Existe um certo consenso de que a maconha retarda o orgasmo. Ela é acusada por seus adversários de reduzir a performance sexual e por seus defensores de ser uma erva afrodísiaca. Em quase todas as imagens em que aparece, Shiva está com o pênis ereto, que significa vitalidade. Alguns praticantes de yôga transformam o sexo em uma relação ritual e longa, que às vezes dura todo um dia. Nesse caso, o orgasmo não é o objetivo final, mas sim aumentar a sensação de unidade e cumplicidade entre os parceiros.

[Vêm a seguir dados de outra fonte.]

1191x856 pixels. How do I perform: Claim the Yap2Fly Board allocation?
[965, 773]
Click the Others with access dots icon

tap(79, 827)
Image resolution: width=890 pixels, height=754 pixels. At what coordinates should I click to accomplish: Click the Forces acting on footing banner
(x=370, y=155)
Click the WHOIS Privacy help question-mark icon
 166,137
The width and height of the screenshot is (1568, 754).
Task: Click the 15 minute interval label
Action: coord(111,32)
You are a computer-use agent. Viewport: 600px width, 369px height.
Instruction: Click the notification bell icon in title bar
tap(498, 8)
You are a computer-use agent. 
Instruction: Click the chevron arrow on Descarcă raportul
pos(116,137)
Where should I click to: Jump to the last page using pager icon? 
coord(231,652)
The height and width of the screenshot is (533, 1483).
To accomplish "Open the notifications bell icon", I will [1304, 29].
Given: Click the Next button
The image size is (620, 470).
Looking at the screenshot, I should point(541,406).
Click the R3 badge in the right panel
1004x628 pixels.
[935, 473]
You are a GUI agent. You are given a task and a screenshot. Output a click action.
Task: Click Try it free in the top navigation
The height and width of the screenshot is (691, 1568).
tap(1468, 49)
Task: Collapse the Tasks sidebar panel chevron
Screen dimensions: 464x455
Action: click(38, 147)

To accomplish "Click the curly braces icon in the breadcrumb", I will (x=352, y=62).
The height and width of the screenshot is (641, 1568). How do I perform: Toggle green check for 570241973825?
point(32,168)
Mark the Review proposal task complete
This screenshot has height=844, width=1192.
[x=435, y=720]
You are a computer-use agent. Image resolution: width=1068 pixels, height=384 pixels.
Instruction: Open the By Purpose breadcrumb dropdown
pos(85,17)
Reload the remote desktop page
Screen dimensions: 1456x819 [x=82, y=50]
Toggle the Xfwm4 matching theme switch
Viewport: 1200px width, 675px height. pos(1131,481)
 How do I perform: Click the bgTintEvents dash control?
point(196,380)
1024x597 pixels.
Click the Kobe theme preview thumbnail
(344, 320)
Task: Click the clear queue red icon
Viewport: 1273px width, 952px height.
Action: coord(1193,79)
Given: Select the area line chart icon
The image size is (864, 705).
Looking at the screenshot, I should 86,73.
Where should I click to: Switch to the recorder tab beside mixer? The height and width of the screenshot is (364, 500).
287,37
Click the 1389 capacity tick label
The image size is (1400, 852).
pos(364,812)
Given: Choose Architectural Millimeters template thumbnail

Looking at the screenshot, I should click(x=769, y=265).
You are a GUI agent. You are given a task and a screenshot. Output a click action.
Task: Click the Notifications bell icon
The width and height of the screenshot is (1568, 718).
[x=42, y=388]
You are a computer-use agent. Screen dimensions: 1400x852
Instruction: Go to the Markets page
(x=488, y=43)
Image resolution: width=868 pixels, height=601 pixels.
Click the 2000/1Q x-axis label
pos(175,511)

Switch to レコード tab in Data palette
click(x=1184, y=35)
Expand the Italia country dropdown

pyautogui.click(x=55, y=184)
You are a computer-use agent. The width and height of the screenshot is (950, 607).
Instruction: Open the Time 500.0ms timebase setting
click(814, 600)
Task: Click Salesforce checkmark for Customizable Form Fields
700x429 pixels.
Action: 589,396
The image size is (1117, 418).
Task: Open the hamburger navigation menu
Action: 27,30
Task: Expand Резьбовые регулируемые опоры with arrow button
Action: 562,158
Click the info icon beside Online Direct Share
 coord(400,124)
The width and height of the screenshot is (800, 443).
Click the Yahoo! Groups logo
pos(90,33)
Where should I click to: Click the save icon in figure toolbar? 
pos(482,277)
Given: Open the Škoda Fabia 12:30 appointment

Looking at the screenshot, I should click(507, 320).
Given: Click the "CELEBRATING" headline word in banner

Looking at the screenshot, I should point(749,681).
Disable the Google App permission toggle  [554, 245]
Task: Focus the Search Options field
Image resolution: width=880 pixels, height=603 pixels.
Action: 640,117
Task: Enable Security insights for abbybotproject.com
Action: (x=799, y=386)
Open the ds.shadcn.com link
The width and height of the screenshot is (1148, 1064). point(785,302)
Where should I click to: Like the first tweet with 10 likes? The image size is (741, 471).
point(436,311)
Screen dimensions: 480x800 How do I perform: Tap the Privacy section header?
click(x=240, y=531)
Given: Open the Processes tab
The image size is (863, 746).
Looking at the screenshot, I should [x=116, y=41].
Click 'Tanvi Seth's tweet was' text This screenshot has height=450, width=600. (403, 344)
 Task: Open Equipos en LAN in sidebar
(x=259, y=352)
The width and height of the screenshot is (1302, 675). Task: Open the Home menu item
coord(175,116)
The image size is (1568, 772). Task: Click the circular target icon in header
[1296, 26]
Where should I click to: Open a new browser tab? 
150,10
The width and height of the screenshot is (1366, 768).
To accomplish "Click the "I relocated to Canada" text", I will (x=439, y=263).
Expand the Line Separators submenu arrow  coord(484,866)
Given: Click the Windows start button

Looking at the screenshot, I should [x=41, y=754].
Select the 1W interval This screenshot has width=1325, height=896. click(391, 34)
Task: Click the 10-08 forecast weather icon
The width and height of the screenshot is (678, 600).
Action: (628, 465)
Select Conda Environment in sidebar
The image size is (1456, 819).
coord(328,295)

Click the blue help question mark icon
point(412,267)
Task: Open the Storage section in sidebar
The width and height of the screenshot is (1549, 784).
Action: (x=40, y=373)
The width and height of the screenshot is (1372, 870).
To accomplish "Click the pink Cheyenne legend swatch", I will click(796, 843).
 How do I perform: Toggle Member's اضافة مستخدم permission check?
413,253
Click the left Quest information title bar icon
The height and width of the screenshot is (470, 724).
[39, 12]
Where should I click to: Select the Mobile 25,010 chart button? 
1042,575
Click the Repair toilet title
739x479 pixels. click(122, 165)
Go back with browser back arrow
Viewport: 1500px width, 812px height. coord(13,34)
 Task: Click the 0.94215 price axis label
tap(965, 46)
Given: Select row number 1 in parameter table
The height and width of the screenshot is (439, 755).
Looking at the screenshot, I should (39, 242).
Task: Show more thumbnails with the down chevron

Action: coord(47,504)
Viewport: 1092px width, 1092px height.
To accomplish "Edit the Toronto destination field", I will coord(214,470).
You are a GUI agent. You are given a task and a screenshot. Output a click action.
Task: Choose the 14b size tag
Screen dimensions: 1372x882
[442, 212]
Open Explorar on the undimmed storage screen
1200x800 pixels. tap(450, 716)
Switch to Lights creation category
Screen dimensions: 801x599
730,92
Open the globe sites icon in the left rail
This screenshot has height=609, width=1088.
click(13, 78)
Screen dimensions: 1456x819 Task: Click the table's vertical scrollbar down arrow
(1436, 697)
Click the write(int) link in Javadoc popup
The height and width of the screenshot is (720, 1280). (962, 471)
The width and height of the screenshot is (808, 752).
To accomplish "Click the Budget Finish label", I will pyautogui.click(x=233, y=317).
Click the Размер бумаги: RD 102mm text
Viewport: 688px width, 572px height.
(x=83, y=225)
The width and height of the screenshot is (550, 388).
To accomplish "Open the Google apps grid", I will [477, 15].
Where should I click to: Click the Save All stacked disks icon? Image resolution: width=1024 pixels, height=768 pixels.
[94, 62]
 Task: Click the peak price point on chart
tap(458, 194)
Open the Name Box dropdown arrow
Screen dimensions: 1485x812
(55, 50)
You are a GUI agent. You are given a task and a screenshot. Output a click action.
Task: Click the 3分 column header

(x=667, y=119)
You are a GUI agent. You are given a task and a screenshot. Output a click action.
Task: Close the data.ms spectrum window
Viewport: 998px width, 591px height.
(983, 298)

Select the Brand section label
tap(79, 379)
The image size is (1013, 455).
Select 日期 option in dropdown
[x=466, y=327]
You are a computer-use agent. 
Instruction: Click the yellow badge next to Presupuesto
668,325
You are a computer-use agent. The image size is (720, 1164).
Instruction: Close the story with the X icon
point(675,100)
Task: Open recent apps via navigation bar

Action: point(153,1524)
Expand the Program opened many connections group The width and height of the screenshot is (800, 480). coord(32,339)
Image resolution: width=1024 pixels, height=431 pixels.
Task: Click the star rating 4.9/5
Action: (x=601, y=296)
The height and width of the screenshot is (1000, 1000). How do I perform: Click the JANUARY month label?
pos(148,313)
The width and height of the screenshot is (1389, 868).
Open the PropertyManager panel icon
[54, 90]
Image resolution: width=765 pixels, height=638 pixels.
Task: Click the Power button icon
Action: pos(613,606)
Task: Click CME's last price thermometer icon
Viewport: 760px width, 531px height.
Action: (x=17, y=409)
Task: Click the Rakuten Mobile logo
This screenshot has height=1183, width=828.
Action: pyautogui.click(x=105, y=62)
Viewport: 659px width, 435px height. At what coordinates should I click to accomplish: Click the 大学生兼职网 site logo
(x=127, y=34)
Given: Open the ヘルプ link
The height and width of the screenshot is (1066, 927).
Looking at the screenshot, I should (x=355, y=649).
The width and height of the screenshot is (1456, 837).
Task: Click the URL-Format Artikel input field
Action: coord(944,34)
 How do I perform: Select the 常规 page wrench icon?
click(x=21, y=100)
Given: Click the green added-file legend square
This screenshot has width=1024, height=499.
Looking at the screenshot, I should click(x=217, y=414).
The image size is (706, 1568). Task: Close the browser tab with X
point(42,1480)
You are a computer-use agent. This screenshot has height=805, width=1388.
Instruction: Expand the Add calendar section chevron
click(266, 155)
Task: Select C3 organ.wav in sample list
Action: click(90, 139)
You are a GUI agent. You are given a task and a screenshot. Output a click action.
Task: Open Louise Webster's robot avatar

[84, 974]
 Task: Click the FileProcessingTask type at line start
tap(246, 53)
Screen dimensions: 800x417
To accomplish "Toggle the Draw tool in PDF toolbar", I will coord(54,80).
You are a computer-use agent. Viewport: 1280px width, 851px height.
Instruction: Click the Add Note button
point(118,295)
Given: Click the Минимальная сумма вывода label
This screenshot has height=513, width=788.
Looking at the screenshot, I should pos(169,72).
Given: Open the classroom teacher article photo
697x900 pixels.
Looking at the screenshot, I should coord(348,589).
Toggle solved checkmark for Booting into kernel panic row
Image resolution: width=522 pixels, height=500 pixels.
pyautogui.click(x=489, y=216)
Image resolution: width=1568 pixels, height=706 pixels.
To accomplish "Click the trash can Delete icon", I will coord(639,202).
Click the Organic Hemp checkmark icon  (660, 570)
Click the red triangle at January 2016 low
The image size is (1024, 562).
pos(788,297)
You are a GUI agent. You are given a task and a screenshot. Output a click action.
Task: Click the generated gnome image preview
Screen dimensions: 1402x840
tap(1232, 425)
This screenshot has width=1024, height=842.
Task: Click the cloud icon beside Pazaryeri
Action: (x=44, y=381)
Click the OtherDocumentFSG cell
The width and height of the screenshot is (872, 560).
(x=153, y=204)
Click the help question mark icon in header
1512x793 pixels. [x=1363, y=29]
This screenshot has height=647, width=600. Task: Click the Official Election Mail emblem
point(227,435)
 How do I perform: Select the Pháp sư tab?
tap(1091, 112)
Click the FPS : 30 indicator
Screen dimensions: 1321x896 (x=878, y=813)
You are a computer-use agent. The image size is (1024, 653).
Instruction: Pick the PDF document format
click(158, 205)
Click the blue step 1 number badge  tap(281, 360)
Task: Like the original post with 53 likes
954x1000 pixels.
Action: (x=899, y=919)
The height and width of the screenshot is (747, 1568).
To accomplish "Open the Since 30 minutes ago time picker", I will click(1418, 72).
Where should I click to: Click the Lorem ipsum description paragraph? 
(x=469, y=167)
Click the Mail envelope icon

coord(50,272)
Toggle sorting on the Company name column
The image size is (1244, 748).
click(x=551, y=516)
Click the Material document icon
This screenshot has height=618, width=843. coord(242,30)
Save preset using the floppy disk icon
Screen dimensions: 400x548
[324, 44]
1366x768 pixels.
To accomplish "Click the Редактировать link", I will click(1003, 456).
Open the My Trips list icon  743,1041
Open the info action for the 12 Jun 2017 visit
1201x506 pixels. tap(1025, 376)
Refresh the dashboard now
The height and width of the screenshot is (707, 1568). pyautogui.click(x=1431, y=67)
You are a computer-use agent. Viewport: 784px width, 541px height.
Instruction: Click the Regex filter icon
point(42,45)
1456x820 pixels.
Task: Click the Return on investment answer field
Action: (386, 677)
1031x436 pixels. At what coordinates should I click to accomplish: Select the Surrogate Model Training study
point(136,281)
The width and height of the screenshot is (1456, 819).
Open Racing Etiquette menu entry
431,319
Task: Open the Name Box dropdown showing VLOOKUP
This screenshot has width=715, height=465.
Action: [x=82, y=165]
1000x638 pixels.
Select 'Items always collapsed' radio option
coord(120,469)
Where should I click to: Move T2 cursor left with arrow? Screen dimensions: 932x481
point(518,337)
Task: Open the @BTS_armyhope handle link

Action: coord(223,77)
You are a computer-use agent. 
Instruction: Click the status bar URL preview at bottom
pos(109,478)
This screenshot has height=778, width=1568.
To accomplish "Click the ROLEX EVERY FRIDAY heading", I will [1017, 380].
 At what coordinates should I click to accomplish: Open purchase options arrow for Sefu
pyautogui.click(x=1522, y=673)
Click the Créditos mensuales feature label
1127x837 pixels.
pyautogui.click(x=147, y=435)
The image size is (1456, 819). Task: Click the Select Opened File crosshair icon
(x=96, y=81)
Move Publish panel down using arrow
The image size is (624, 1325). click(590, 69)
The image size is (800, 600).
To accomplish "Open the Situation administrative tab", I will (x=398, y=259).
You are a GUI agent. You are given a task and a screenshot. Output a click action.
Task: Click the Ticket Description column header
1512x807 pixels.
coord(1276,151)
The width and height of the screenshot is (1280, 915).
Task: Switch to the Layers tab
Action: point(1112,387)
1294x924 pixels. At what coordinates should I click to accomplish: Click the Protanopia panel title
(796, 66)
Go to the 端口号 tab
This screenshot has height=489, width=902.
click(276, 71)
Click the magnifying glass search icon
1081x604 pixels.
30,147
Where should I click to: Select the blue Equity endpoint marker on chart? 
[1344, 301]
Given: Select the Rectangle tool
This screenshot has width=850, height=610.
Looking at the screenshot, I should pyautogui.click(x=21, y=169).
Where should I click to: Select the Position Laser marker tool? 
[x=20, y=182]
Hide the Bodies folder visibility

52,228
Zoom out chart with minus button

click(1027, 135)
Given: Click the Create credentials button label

O fato de algumas pessoas que usam cocaína ou heroína terem utilizado maconha em algum momento, não comprova que a erva foi a culpada pelo uso de drogas mais pesadas. "A maioria dos fumantes de maconha se limita apenas a ela e, em alguns casos, apresenta um certo desprezo por drogas manipuladas quimicamente", ressalta Gabeira. È o caso dos Rastafaris na Jamaica, religião conhecida mundialmente por causa de seu mais famoso seguidor: Bob Marley.
Até hoje não foi localizado nenhum teste médico que tenha detectado males no cérebro provocado pelo uso da maconha, mesmo em fumantes mais assíduos. Essa idéia foi estimulada por descrições conservadoras dos fumantes como preguiçosos, apáticos, improdutivos e irracionais. Empregando o método mais atual, usando scanners, pesquisadores não conseguiram encontrar evidências de danos no cérebro de fumantes de maconha, e observe-se que alguns deles fumavam uma média de nove baseados por dia.
Os organizadores do livro Diamba, Sarabamba, Anthony Henman e Osvaldo Pessoa, acham que os usuários de canábis no Brasil, deveriam chamá-la de Diamba, porque não tem a carga negativa que os repressores conseguiram associar a maconha. No início do século vinte, alguns fumadores do Maranhão (Jamaica brasileira), substituíram a palavra "maconha", que já é de origem africana, por "diamba", da mesma origem.
As discussões em torno da maconha, ainda vão proporcionar um longo debate ao longo do milênio. E para encerrar pelo menos essa que começou a partir desse texto, vou encerrar com alguns versos de três poetas paraibanos, Zé Vicente da Paraíba, Braulio Tavares e Passarinho do Norte.
“Tem um verso que fala da maconha/que é uma erva que dá no meio do mato/ Se fumada provoca um tal barato/a maior emoção que agente sonha. A viagem as vezes é medonha/ dá suor/dá vertigem/ dá fraqueza/ mas porém quase sempre é uma beleza/ eu por mim experimento todo dia/ se eu tivesse um agora eu bem queria/pois a coisa é da santa natureza”.